The bright lights are on. It’s time for our sport to shine. It can only go up from here.
I was waiting for the 800 free relay but I bailed on the third round of throwbacks
— super professional caitlin (@confusenthuse) March 18, 2026

Ngl haven’t watched the D1 stream (not that I didn’t try to), but I felt like I was enjoying the D3 stream more tbh. I swear the nat’s stream should be what the D1 stream should be, very pristine.
At this pace, the administration who made these exciting changes may run out of video clips in order to make this telecast so exciting. I will start searching for my old VCR clips of my 54.0 second tapered 100 fly race from 30+ years ago.
Every person on the “committee” that set this format up should be committed.
To anyone who was there in person — athletes or spectators — how did the atmosphere compare to previous years? Curious whether the energy in the building reflected what we’re seeing and reading from the outside.
Wednesday night is almost all families.

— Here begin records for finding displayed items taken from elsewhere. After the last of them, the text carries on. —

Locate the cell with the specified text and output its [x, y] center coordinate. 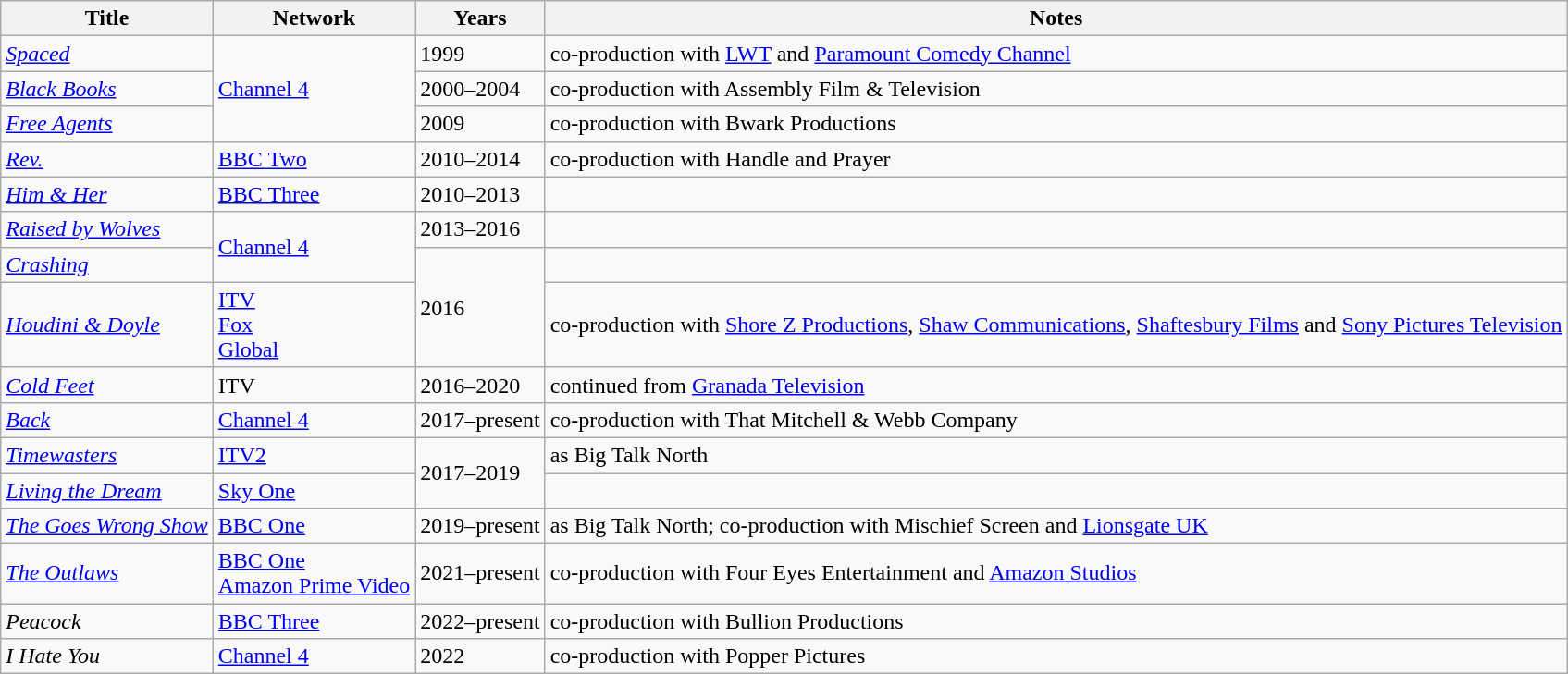
Network [314, 19]
Spaced [107, 54]
Years [480, 19]
co-production with Four Eyes Entertainment and Amazon Studios [1056, 574]
Him & Her [107, 194]
2013–2016 [480, 229]
co-production with Bwark Productions [1056, 124]
as Big Talk North; co-production with Mischief Screen and Lionsgate UK [1056, 526]
Sky One [314, 491]
co-production with Handle and Prayer [1056, 159]
co-production with Shore Z Productions, Shaw Communications, Shaftesbury Films and Sony Pictures Television [1056, 325]
2017–present [480, 420]
Black Books [107, 89]
BBC Two [314, 159]
Peacock [107, 622]
2009 [480, 124]
ITVFoxGlobal [314, 325]
I Hate You [107, 657]
2019–present [480, 526]
Back [107, 420]
co-production with Popper Pictures [1056, 657]
2000–2004 [480, 89]
1999 [480, 54]
continued from Granada Television [1056, 385]
2016 [480, 307]
ITV [314, 385]
co-production with Bullion Productions [1056, 622]
2010–2014 [480, 159]
2022 [480, 657]
2010–2013 [480, 194]
BBC One [314, 526]
co-production with That Mitchell & Webb Company [1056, 420]
as Big Talk North [1056, 455]
Raised by Wolves [107, 229]
co-production with Assembly Film & Television [1056, 89]
co-production with LWT and Paramount Comedy Channel [1056, 54]
Notes [1056, 19]
2022–present [480, 622]
Rev. [107, 159]
Title [107, 19]
2021–present [480, 574]
2017–2019 [480, 473]
Living the Dream [107, 491]
Houdini & Doyle [107, 325]
2016–2020 [480, 385]
Crashing [107, 265]
The Goes Wrong Show [107, 526]
BBC OneAmazon Prime Video [314, 574]
Timewasters [107, 455]
The Outlaws [107, 574]
Free Agents [107, 124]
ITV2 [314, 455]
Cold Feet [107, 385]
Detect which cell encompasses the target text, then output its (X, Y) center coordinate. 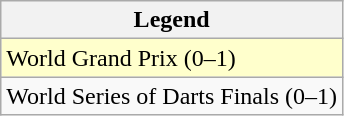
Legend (172, 20)
World Grand Prix (0–1) (172, 58)
World Series of Darts Finals (0–1) (172, 96)
Pinpoint the cell where the given text exists, returning its (x, y) midpoint coordinate. 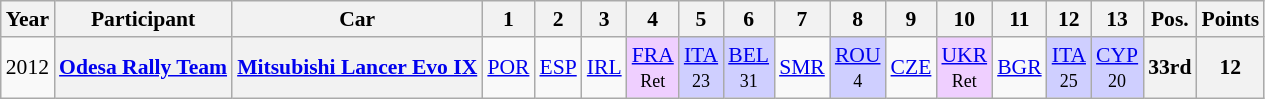
SMR (802, 68)
FRARet (653, 68)
Participant (143, 19)
2 (558, 19)
CZE (912, 68)
Car (357, 19)
2012 (28, 68)
1 (508, 19)
7 (802, 19)
Year (28, 19)
BGR (1020, 68)
10 (964, 19)
13 (1117, 19)
ROU4 (858, 68)
Points (1230, 19)
5 (701, 19)
6 (748, 19)
Odesa Rally Team (143, 68)
Mitsubishi Lancer Evo IX (357, 68)
POR (508, 68)
ITA25 (1069, 68)
11 (1020, 19)
BEL31 (748, 68)
ESP (558, 68)
CYP20 (1117, 68)
IRL (604, 68)
9 (912, 19)
UKRRet (964, 68)
33rd (1170, 68)
3 (604, 19)
4 (653, 19)
ITA23 (701, 68)
8 (858, 19)
Pos. (1170, 19)
Output the [X, Y] coordinate of the center of the cell containing the given text.  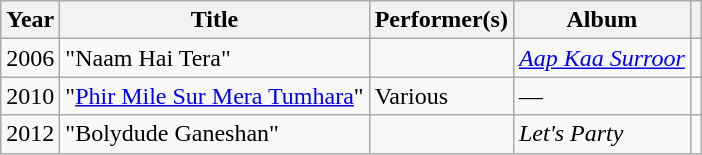
Let's Party [602, 134]
Aap Kaa Surroor [602, 58]
2012 [30, 134]
"Phir Mile Sur Mera Tumhara" [214, 96]
"Naam Hai Tera" [214, 58]
"Bolydude Ganeshan" [214, 134]
Year [30, 20]
2010 [30, 96]
Title [214, 20]
2006 [30, 58]
— [602, 96]
Various [441, 96]
Performer(s) [441, 20]
Album [602, 20]
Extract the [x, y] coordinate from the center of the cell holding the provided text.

Fewer swimmers in the evening means fewer families in the stands. So…not great energy. Kind of a ghost town.
New CSCAA leadership now. This was an entirely self inflicted wound
This is so pathetic
It should be diving replays
I was also disappointed to see that after all the focus on a “better for TV” schedule, they haven’t improved on any of the production aspects like showing live splits on the screen.